_Instructions for the task:_
Every entry should be copied exactly, with nothing added or dropped.

_Information shown:_
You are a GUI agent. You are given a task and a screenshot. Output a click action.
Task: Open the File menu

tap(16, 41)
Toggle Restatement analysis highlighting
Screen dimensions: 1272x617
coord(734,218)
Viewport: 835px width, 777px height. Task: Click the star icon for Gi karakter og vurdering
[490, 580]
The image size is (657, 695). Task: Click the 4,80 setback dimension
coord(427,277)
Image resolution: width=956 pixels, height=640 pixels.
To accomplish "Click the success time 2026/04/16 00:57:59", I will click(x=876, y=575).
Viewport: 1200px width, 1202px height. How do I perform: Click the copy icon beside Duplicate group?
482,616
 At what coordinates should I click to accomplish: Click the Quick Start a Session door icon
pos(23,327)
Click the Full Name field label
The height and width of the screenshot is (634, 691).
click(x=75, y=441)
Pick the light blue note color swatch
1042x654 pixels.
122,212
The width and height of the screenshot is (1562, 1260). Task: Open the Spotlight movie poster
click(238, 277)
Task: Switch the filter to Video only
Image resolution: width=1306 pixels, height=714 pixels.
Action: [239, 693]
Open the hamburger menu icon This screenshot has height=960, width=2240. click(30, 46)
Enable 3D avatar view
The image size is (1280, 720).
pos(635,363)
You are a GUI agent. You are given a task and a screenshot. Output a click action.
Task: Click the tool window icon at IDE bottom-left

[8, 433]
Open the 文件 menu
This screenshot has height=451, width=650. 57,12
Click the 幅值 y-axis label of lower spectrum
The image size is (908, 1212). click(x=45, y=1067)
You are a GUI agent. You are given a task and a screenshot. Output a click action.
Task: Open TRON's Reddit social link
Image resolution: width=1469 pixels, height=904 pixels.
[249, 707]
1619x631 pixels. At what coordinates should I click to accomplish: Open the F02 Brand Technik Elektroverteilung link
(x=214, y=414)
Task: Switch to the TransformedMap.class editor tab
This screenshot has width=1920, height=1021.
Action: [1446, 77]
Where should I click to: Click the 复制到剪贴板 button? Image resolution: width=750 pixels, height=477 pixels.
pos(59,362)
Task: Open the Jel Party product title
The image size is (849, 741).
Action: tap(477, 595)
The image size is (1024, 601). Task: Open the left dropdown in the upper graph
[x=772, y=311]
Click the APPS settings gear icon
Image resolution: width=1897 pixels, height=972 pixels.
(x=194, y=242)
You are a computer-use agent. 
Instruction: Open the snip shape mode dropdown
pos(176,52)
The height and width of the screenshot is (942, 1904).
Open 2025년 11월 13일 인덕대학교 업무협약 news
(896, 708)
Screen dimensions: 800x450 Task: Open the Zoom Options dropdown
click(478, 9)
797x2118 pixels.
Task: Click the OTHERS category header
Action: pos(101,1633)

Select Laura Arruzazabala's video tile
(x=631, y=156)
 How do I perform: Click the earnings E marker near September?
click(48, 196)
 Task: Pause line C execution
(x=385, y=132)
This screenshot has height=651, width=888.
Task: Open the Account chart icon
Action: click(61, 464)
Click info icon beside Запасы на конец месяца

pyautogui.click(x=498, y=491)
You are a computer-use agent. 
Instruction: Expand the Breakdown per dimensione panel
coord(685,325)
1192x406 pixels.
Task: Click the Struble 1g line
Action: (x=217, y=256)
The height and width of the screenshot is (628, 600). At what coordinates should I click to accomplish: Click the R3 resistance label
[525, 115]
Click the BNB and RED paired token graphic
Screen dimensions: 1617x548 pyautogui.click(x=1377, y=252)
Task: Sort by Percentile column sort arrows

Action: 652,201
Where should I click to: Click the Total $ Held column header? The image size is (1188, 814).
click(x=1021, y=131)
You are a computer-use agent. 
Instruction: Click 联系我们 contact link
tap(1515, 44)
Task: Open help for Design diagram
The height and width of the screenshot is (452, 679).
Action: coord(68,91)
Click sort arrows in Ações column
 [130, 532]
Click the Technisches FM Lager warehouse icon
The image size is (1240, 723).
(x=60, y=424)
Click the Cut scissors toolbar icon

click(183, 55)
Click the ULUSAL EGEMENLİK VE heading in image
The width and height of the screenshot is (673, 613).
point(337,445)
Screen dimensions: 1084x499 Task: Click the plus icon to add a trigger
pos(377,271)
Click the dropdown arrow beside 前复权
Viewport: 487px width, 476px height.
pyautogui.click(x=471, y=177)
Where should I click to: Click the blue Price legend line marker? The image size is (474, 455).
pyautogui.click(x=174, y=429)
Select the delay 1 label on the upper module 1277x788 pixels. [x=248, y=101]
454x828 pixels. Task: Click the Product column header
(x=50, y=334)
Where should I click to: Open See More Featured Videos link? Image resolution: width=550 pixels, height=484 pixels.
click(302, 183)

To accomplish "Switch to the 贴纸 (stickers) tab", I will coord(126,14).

_Result:_
You are a GUI agent. You are given a task and a screenshot. Output a click action.
Task: Open the File menu

tap(16, 41)
Toggle Restatement analysis highlighting
Screen dimensions: 1272x617
coord(734,218)
Viewport: 835px width, 777px height. Task: Click the star icon for Gi karakter og vurdering
[490, 580]
The image size is (657, 695). Task: Click the 4,80 setback dimension
coord(427,277)
Image resolution: width=956 pixels, height=640 pixels.
To accomplish "Click the success time 2026/04/16 00:57:59", I will click(x=876, y=575).
Viewport: 1200px width, 1202px height. How do I perform: Click the copy icon beside Duplicate group?
482,616
 At what coordinates should I click to accomplish: Click the Quick Start a Session door icon
pos(23,327)
Click the Full Name field label
The height and width of the screenshot is (634, 691).
click(x=75, y=441)
Pick the light blue note color swatch
1042x654 pixels.
122,212
The width and height of the screenshot is (1562, 1260). Task: Open the Spotlight movie poster
click(238, 277)
Task: Switch the filter to Video only
Image resolution: width=1306 pixels, height=714 pixels.
Action: [239, 693]
Open the hamburger menu icon This screenshot has height=960, width=2240. click(30, 46)
Enable 3D avatar view
The image size is (1280, 720).
pos(635,363)
You are a GUI agent. You are given a task and a screenshot. Output a click action.
Task: Click the tool window icon at IDE bottom-left

[8, 433]
Open the 文件 menu
This screenshot has height=451, width=650. 57,12
Click the 幅值 y-axis label of lower spectrum
The image size is (908, 1212). click(x=45, y=1067)
You are a GUI agent. You are given a task and a screenshot. Output a click action.
Task: Open TRON's Reddit social link
Image resolution: width=1469 pixels, height=904 pixels.
[249, 707]
1619x631 pixels. At what coordinates should I click to accomplish: Open the F02 Brand Technik Elektroverteilung link
(x=214, y=414)
Task: Switch to the TransformedMap.class editor tab
This screenshot has width=1920, height=1021.
Action: [1446, 77]
Where should I click to: Click the 复制到剪贴板 button? Image resolution: width=750 pixels, height=477 pixels.
pos(59,362)
Task: Open the Jel Party product title
The image size is (849, 741).
Action: tap(477, 595)
The image size is (1024, 601). Task: Open the left dropdown in the upper graph
[x=772, y=311]
Click the APPS settings gear icon
Image resolution: width=1897 pixels, height=972 pixels.
(x=194, y=242)
You are a computer-use agent. 
Instruction: Open the snip shape mode dropdown
pos(176,52)
The height and width of the screenshot is (942, 1904).
Open 2025년 11월 13일 인덕대학교 업무협약 news
(896, 708)
Screen dimensions: 800x450 Task: Open the Zoom Options dropdown
click(478, 9)
797x2118 pixels.
Task: Click the OTHERS category header
Action: pos(101,1633)

Select Laura Arruzazabala's video tile
(x=631, y=156)
 How do I perform: Click the earnings E marker near September?
click(48, 196)
 Task: Pause line C execution
(x=385, y=132)
This screenshot has height=651, width=888.
Task: Open the Account chart icon
Action: click(61, 464)
Click info icon beside Запасы на конец месяца

pyautogui.click(x=498, y=491)
You are a computer-use agent. 
Instruction: Expand the Breakdown per dimensione panel
coord(685,325)
1192x406 pixels.
Task: Click the Struble 1g line
Action: (x=217, y=256)
The height and width of the screenshot is (628, 600). At what coordinates should I click to accomplish: Click the R3 resistance label
[525, 115]
Click the BNB and RED paired token graphic
Screen dimensions: 1617x548 pyautogui.click(x=1377, y=252)
Task: Sort by Percentile column sort arrows

Action: 652,201
Where should I click to: Click the Total $ Held column header? The image size is (1188, 814).
click(x=1021, y=131)
You are a computer-use agent. 
Instruction: Click 联系我们 contact link
tap(1515, 44)
Task: Open help for Design diagram
The height and width of the screenshot is (452, 679).
Action: coord(68,91)
Click sort arrows in Ações column
 [130, 532]
Click the Technisches FM Lager warehouse icon
The image size is (1240, 723).
(x=60, y=424)
Click the Cut scissors toolbar icon

click(183, 55)
Click the ULUSAL EGEMENLİK VE heading in image
The width and height of the screenshot is (673, 613).
point(337,445)
Screen dimensions: 1084x499 Task: Click the plus icon to add a trigger
pos(377,271)
Click the dropdown arrow beside 前复权
Viewport: 487px width, 476px height.
pyautogui.click(x=471, y=177)
Where should I click to: Click the blue Price legend line marker? The image size is (474, 455).
pyautogui.click(x=174, y=429)
Select the delay 1 label on the upper module 1277x788 pixels. [x=248, y=101]
454x828 pixels. Task: Click the Product column header
(x=50, y=334)
Where should I click to: Open See More Featured Videos link? Image resolution: width=550 pixels, height=484 pixels.
click(302, 183)

To accomplish "Switch to the 贴纸 (stickers) tab", I will coord(126,14).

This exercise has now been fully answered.